Creating an art world where everyone and anyone can be a collector

Founded in 2011, HIHEY.COM, the leading online art market, is a comprehensive one-stop-shop for the promotion and sale of works of art. Every category of art object is available and a full range of transaction services is offered. The realization of the initial goal of transforming the art world by moving it into an Internet ecosystem and having the sale of artworks be handled online has brought about transparency in pricing and fairness in transactions. HIHEY, by enabling artists to display their wares through online channels, has provided career opportunities and support for tens of thousands of artists and allowed them be able to not only survive but to also thrive in their artistic endeavors. Meanwhile, HIHEY’s safe and convenient online art transaction platform helps newly wealthy Chinese discover leading new-generation artists.
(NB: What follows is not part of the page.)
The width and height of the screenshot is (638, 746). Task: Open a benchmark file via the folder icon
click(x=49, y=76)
The firm’s VIP clients are all leaders across a wide range of industries, with entertainment barons such as Wang Changtian, Guo Jingming, Wang Zhongjun, Xu Xiaoping and Shen Lihui, as well as C-suite executives and managers at leading financial companies including Deutsche Bank and Morgan Stanley all steadfast fans of the website. With the fast-growing Chinese economy, HIHEY is creating a world where everyone and anyone can be an art collector.
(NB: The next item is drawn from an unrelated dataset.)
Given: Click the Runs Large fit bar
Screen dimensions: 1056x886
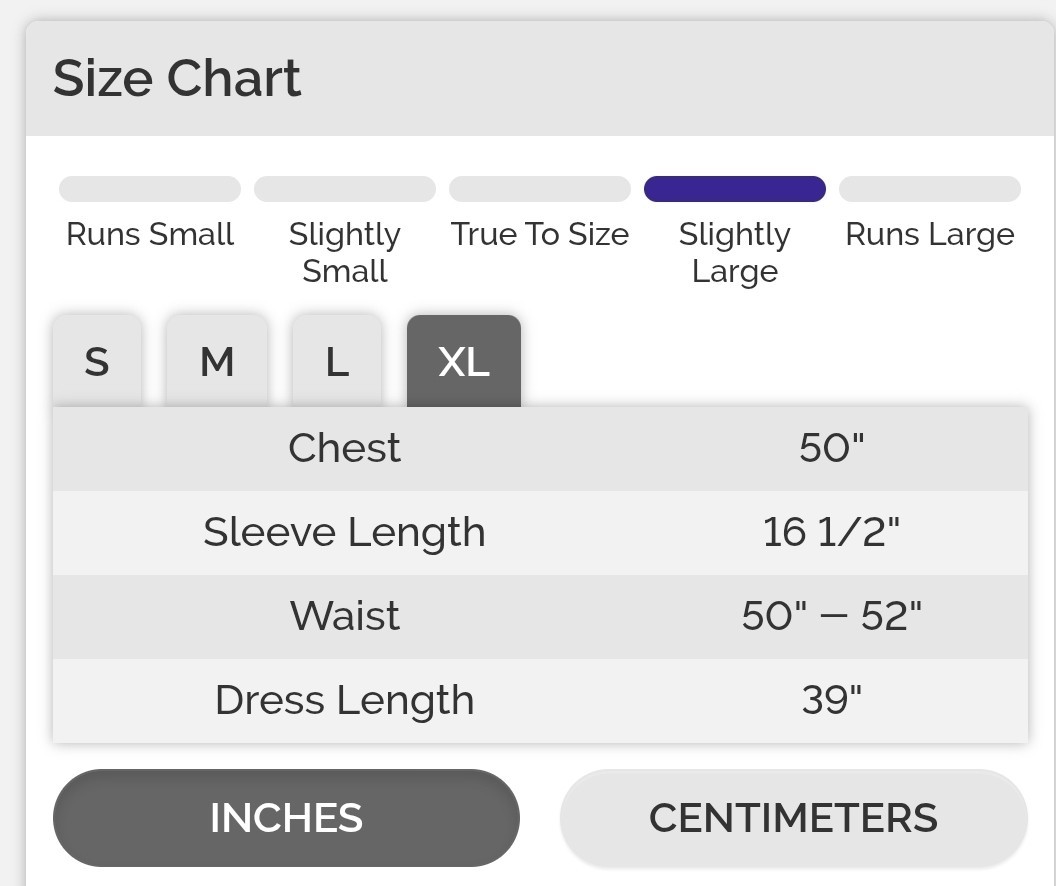Looking at the screenshot, I should click(930, 189).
The Internet and the worlds of art and finance join hands to create a world-class art transaction platform

Relying on the backgrounds and resources of its shareholders, the HIHEY team will provide basic services for artwork transactions and provide financial support for the art industry through the mobile Internet, an “offline to online” (O2O) ecosystem for the promotion and sale of works of art as well as the creation and management of art funds. The spirit of innovation, the professionalism of the team, the strong backgrounds of the shareholders and the implementation of leading technologies will help maintain HIHEY.COM’s leading position in development and growth of the overall online art transaction market. The new ecosystem creates an efficient, open and free art sharing platform for artists, galleries, auction houses as well as purveyors and collectors from the traditional art market, and, at the same time, provides a new experience as for how artists and collectors interact with other.